„Tijdgeest in elke psalmberijming aan te wijzen”
UTRECHT. „In elke psalmberijming is de geest van de tijd aan te wijzen. Dat is niet erg, zolang die tijdgeest niet op gespannen voet staat met Gods Woord.”
Dat zei drs. Jaco van der Knijff donderdagavond in Utrecht in zijn lezing voor de studenten van Depositum Custodi. De reformatorische studentenvereniging heeft ”Tijdgeest” als jaarthema. Gisteravond stond de vraag centraal hoe de tijdgeest in psalmberijmingen is aan te wijzen.
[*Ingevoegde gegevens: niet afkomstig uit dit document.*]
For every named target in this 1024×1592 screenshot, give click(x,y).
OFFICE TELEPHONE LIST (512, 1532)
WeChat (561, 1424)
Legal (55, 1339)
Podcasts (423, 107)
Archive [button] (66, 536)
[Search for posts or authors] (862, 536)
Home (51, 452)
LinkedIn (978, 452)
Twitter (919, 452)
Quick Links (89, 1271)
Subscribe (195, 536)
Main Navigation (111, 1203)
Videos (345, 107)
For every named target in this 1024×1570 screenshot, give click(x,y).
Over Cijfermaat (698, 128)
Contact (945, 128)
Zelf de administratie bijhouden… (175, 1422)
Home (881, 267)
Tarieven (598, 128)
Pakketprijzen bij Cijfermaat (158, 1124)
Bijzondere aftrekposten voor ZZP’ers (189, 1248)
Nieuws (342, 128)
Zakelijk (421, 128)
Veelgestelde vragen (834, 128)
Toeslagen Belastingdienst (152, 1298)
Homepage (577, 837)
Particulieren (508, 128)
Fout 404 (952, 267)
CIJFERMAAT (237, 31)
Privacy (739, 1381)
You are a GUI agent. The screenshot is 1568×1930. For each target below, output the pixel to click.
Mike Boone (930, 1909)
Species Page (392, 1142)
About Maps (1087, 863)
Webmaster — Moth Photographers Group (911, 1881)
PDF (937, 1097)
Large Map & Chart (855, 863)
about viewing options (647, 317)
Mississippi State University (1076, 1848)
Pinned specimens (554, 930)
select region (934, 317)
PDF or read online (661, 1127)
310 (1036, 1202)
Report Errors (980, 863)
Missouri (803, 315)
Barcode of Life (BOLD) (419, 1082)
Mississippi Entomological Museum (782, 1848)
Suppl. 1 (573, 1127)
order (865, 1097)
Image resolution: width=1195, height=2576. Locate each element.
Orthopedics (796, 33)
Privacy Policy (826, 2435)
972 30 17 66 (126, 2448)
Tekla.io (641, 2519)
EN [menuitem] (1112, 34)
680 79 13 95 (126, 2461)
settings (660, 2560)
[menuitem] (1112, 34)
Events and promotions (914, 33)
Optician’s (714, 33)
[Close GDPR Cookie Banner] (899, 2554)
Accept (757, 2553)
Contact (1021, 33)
Van der Knijff, muziekredacteur bij deze krant, stelde dat niemand een berijming kan maken zonder dat de geest van de tijd daarin een woordje meespreekt. „Psalmberijmen en tijdgeest zijn onlosmakelijk met elkaar verbonden. Sterker: een psalmberijming waarin de tijdgeest niet tot uitdrukking komt, is een levenloos ding.”
Hij wilde het begrip tijdgeest niet per se negatief waarderen. „De tijdgeest is de heersende opvatting in een bepaalde tijd, de algemene denkwijze, de trant van denken op een bepaald moment. Dat wil dus zeggen dat er altijd sprake is van een tijdgeest: aan het eind van de 18e eeuw, maar net zo goed in de 16e eeuw en aan het begin van de 21e eeuw.”
Hij illustreerde zijn stelling aan de hand van verschillende berijmingen: die van Datheen, de Staatsberijming van 1773, de nieuwe berijming uit 1967 en de berijming van ds. C. J. Meeuse.
Strijdgewoel
Volgens Van der Knijff is aan de ‘kleur’ van Datheen te zien dat deze berijming in het strijdgewoel van de 16e eeuw is gemaakt. „Datheens berijming is volks, voor de eenvoudige man gedacht. De psalmen worden direct toegepast op de eigen situatie van vervolging en verdrukking.” Als voorbeeld noemde hij Psalm 68:1, die rechtstreeks lijkt te gaan over de Spanjaarden, en Psalm 87:3, waar Sion gelijk wordt gesteld met de kerk. Ook moeten grove uitdrukkingen in Datheen, bijvoorbeeld over God als een dronkenman in Psalm 78, in het licht van die tijd worden gezien.
In de berijming van 1773 is volgens de inleider duidelijk te zien dat de taal van de psalmen moest worden aangepast aan de geest van rationalisme en brave burgerlijkheid. Hij zag die tijdgeest niet alleen in woorden zoals ”Opperheer”, ”deugd” en ”Volzalig Wezen”, maar ook in het feit dat de rauwe taal soms wordt gepolijst. „God is in Psalm 78 geen dronkenman meer; de wijn is zelfs helemaal weg. De Leviathan uit Psalm 74, een mythisch zeemonster waar men niet zo veel mee kon, wordt geïnterpreteerd als de farao. En in Psalm 139 worden de nieren en de buik netjes weggelaten.”
In de nieuwe berijming van 1967 is volgens Van der Knijff de tijd van na de Tweede Wereldoorlog aan te wijzen. „De psalmen moeten, vlak na de Holocaust, ook voor Joden acceptabel zijn. Daarbij staat het dichterlijke voorop, wat soms ten koste gaat van de theologische inhoud. Ook willen de dichters in messiaanse psalmen zoals Psalm 2 en 110 geen hoofdletters plaatsen. En traditionele begrippen zoals zonde, ongerechtigheid en verzoening worden vaak vervangen door eigentijdse termen als ontrouw, dwaling en toedekken.”
Theologisch eigene
Ook in de berijming van ds. C. J. Meeuse uit 2011 is volgens hem de tijdgeest zichtbaar. „In woordkeus en aanvullingen is het theologisch eigene van de Gereformeerde Gemeenten hier en daar te zien.” Hij noemde als voorbeeld Psalm 65, waar de zinsnede: „tot U zal alle vlees komen”, is berijmd als: „Veel mensen zullen tot U treden.” Ook het gebruik van uitdrukkingen zoals ”herboren” en ”teer de Heere vrezen” is te verklaren vanuit de kring waarin ds. Meeuse werkt.
Van der Knijff concludeerde dat we enerzijds op onze hoede moeten zijn voor tijdgeestelementen die strijdig zijn met Gods Woord. Anderzijds moet het probleem niet overdreven worden. „Het is in 1773 misschien een rand van 25 procent waarin de gewraakte tijdgeestwoorden zitten, en vaak ook nog in weinig gezongen onbekende psalmen of verzen. Daartegenover staan talloze verzen die nog steeds als doeltreffend en Schriftuurlijk worden ervaren.”